▶ _WRITTEN TASK_
Rewrite everything from the line containing "Where should I click to: Click the green" down to the line containing "will (x=256, y=275)." as a JSON list of strings, one per line, leaving out any blank lines.

▶ _RECORDS FOR THIS TASK_

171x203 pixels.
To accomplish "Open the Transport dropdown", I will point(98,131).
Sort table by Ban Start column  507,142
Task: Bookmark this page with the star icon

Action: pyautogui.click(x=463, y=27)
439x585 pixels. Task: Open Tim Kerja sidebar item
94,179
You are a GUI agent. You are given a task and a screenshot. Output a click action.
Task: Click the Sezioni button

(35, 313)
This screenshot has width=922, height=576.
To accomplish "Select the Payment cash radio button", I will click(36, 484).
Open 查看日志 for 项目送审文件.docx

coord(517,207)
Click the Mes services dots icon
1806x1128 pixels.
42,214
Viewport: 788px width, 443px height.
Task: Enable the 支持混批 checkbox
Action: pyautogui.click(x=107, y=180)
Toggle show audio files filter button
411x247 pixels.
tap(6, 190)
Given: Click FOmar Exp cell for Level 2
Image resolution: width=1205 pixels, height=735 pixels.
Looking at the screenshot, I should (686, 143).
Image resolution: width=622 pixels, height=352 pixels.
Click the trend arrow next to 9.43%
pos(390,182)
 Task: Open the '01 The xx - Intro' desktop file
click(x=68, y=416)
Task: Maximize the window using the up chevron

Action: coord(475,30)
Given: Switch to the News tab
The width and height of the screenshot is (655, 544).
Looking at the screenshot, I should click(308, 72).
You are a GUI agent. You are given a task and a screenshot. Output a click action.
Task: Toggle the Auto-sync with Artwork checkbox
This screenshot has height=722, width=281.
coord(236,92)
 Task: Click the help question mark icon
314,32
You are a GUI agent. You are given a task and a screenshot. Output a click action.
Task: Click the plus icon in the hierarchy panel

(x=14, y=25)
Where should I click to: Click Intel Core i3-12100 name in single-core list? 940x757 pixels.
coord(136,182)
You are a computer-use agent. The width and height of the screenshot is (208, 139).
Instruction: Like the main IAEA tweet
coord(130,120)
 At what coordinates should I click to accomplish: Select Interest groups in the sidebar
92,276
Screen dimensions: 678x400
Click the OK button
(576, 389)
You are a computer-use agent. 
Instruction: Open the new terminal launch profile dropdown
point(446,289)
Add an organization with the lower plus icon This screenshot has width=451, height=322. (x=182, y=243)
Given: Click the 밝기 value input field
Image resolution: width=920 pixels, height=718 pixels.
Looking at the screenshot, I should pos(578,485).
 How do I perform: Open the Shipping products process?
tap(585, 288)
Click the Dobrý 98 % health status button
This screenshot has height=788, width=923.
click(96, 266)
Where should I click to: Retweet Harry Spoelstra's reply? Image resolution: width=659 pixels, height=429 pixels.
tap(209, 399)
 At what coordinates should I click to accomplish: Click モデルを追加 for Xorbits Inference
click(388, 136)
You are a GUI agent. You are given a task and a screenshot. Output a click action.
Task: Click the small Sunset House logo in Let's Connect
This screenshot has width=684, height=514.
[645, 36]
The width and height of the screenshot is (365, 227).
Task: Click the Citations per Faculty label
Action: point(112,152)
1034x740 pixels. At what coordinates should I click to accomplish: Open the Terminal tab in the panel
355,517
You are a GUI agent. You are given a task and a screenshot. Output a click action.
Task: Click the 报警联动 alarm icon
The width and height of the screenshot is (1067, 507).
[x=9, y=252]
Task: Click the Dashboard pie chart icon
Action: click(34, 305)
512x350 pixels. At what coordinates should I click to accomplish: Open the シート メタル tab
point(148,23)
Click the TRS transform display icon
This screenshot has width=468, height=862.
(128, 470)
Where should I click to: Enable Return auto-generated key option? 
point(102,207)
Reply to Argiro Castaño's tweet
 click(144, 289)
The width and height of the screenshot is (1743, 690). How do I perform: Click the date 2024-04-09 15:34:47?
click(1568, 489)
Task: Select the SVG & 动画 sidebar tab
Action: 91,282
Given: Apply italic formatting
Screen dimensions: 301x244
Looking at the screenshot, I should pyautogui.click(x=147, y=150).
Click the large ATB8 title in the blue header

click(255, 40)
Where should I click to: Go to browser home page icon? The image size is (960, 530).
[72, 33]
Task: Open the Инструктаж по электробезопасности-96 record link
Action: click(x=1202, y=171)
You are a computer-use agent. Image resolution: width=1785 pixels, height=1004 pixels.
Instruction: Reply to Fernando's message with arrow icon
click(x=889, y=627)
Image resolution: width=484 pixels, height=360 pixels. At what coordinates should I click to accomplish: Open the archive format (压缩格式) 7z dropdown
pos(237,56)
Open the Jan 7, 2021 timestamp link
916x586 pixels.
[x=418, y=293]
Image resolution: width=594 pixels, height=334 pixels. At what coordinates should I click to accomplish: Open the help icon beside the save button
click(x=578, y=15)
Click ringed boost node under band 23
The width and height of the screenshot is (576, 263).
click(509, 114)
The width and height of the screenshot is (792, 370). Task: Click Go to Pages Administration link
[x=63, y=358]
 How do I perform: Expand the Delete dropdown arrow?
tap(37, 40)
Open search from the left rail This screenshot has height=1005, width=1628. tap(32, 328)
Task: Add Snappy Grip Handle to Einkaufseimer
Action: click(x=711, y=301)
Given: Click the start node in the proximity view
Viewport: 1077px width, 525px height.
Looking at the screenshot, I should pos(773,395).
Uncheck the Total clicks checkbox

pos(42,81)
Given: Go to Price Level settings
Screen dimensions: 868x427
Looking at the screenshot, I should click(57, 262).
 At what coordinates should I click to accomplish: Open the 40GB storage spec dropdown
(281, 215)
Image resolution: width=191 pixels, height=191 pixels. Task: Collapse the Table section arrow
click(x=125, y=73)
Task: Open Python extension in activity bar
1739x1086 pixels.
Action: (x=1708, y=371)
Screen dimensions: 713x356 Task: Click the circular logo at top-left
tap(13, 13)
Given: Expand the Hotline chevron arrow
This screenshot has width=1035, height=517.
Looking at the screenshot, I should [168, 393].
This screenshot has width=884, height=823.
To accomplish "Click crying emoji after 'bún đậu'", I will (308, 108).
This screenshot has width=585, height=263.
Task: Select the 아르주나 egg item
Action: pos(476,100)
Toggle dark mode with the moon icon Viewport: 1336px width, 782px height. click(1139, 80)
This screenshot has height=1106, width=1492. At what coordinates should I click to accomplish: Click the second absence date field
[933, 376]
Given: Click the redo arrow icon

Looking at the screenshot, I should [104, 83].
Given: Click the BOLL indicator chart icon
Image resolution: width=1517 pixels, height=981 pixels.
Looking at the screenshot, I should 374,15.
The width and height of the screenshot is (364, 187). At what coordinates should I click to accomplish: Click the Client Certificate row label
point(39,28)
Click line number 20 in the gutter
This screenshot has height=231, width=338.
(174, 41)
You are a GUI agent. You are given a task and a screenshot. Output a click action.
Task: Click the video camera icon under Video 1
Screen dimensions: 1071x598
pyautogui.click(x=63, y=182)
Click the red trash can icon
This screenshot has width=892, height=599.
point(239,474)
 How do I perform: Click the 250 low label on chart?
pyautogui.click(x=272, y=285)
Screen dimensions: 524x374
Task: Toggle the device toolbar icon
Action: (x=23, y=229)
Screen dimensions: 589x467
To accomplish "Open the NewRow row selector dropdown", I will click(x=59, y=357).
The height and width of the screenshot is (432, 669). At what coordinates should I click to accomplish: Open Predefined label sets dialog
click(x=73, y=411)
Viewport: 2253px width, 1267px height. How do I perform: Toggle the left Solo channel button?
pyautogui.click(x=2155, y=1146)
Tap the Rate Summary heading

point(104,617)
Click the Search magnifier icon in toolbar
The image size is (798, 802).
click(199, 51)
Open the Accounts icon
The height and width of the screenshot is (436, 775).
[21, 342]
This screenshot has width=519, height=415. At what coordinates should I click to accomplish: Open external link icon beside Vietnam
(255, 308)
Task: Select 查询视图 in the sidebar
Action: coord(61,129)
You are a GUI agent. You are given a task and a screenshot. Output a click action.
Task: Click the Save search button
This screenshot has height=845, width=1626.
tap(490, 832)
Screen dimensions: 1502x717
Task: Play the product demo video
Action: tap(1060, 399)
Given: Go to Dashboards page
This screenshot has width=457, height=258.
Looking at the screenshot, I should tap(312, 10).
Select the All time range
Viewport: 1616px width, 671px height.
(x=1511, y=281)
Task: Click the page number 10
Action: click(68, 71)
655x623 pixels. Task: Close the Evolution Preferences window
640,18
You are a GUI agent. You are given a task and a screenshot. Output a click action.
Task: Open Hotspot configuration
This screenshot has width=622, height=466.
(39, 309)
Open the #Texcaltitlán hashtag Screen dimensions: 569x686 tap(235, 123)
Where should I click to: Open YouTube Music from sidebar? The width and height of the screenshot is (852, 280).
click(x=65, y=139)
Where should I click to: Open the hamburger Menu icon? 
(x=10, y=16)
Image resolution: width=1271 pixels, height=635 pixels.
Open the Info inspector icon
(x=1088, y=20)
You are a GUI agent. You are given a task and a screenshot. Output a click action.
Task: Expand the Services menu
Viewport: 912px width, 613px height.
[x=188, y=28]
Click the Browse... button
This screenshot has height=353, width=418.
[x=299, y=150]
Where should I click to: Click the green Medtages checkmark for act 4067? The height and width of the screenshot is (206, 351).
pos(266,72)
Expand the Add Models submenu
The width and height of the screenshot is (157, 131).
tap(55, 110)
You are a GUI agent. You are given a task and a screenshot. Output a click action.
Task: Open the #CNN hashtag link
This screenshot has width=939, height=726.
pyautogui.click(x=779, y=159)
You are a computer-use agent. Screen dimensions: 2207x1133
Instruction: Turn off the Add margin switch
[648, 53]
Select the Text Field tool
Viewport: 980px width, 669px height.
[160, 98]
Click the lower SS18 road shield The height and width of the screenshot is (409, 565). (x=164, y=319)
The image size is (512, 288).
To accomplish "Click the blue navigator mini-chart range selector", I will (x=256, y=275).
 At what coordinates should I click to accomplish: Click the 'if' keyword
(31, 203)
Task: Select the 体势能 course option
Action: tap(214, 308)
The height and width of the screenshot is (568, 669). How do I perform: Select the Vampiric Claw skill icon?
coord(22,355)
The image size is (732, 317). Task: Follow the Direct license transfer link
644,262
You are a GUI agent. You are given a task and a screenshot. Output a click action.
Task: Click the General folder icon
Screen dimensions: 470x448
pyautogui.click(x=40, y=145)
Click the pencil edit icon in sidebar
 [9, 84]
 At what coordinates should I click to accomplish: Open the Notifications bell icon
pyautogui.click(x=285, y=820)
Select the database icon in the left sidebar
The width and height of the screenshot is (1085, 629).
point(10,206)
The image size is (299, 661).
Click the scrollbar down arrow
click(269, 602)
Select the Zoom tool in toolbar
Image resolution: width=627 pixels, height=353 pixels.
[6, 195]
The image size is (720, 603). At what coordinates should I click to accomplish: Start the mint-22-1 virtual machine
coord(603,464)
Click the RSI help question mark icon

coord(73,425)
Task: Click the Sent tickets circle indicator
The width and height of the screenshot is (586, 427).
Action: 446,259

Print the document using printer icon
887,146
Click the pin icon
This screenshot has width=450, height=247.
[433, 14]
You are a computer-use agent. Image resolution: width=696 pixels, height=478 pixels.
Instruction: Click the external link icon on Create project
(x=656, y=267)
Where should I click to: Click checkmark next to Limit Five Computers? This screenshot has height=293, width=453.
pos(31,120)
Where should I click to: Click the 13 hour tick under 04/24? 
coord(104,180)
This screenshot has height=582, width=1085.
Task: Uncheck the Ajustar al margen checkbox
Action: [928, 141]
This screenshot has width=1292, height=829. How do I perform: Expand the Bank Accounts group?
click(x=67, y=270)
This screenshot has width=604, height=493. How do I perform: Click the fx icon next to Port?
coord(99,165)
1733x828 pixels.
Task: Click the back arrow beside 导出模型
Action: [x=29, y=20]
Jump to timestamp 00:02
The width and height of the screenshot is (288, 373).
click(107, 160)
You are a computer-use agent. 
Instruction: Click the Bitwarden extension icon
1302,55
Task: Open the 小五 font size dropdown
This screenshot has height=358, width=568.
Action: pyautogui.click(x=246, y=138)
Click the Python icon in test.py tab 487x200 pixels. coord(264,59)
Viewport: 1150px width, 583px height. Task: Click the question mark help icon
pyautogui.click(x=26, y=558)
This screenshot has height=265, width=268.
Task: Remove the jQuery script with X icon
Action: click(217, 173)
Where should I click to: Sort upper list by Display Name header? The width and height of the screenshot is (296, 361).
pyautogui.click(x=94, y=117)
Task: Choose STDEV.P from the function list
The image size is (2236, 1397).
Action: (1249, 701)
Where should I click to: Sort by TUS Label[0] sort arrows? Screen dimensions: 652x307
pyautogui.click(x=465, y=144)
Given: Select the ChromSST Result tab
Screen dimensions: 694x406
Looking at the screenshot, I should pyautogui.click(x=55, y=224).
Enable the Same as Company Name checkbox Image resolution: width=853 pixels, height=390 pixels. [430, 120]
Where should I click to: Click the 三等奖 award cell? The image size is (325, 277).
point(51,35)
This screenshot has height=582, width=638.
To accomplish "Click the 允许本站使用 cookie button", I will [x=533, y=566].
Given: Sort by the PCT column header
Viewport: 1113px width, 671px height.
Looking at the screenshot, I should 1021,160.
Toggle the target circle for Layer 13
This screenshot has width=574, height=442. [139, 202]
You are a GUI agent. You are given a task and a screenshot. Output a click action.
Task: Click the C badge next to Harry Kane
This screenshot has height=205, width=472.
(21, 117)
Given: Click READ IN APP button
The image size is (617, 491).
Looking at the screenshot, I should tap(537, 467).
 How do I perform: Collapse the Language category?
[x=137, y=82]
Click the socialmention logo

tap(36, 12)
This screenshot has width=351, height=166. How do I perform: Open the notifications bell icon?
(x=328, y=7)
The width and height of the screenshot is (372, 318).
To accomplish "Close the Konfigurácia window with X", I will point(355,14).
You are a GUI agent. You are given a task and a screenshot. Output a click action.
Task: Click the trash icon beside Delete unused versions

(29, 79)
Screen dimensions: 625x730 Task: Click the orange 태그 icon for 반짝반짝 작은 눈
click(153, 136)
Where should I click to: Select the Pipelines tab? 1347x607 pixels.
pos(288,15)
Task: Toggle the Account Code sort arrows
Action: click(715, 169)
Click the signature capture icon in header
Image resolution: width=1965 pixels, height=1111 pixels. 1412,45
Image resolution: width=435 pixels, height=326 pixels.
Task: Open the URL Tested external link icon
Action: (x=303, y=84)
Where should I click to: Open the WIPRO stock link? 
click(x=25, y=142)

▶ _OUTPUT FOR THIS EXERCISE_
[
  "Where should I click to: Click the green Medtages checkmark for act 4067? The height and width of the screenshot is (206, 351).",
  "pos(266,72)",
  "Expand the Add Models submenu",
  "The width and height of the screenshot is (157, 131).",
  "tap(55, 110)",
  "You are a GUI agent. You are given a task and a screenshot. Output a click action.",
  "Task: Open the #CNN hashtag link",
  "This screenshot has width=939, height=726.",
  "pyautogui.click(x=779, y=159)",
  "You are a computer-use agent. Screen dimensions: 2207x1133",
  "Instruction: Turn off the Add margin switch",
  "[648, 53]",
  "Select the Text Field tool",
  "Viewport: 980px width, 669px height.",
  "[160, 98]",
  "Click the lower SS18 road shield The height and width of the screenshot is (409, 565). (x=164, y=319)",
  "The image size is (512, 288).",
  "To accomplish \"Click the blue navigator mini-chart range selector\", I will (x=256, y=275)."
]